Tuol Seng is nestled within in the heart of Phnom Penh, the capital of Cambodia. From the outside it looks unremarkable, a multi-story former high school with whitewashed walls and grey shutters. However, inside, Tuol Seng holds a dark secret.
Under the Khmer Rouge Tuol Seng was transformed from a high school into Security prison 21 (S-21), a place in which some of the most violent atrocities of the Pol Pot’s regime were perpetrated.

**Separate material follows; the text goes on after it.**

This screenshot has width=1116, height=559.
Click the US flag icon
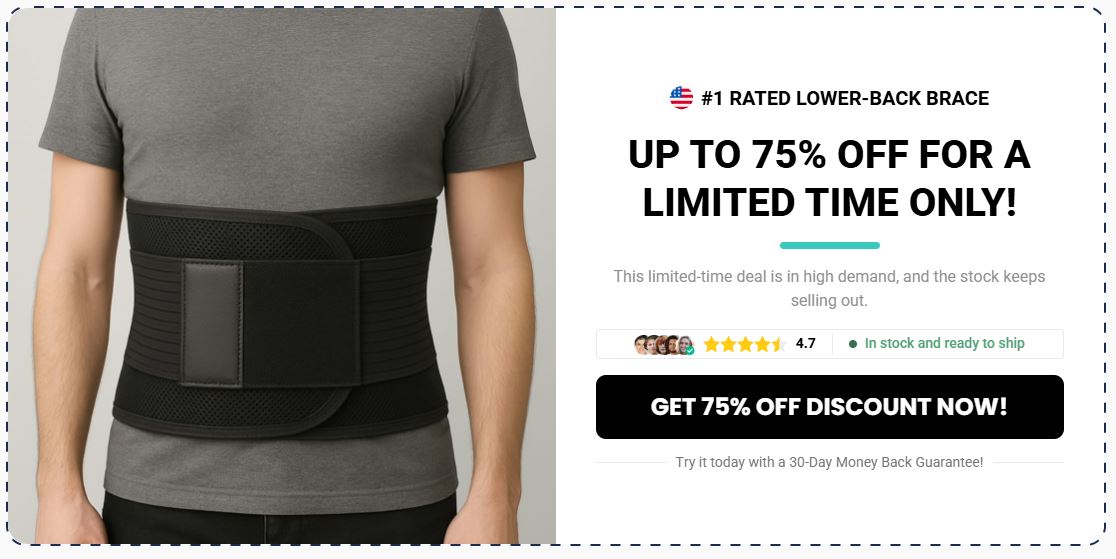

Originally named Chao Ponhea Yat High School, the complex includes five buildings in total. Several months after the Khemer Rouge took power in 1975 they implemented measures to convert the high school into a high security facility. Between 1975 and 1979 it is estimated that over fifteen thousand people were imprisoned at Tuol Seng. The prison held between one thousand and fifteen hundred occupants, along with a large security force to keep them in check.
Life within the prison was terrible. Prisoners were shackled into their cells, forbidden to talk to one another and frequently beaten and tortured by the guards. All prisoners were interrogated during their stay at Tuol Seng. These interrogations normally included torture: Prisoners were shocked with electricity, burned with irons and water-boarded.
Today, the former prison stands as a monument to the brutalities of the Khmer Rouge. It is now a museum dedicated to preserving the memory of those who passed through its gates. Rooms that were once used to torture and abuse are now lined with thousands of photographs of the incarcerated. Several of the implements that were used to torture the prisoners are also on display along with a "skull map," a map encompassing all of Cambodia made entirely from human skulls and bones.
It is said that the ghosts of those who never made it out of Tuol Seng still haunt the building to this day, wandering the corridors and rooms unable to leave the site of their final demise.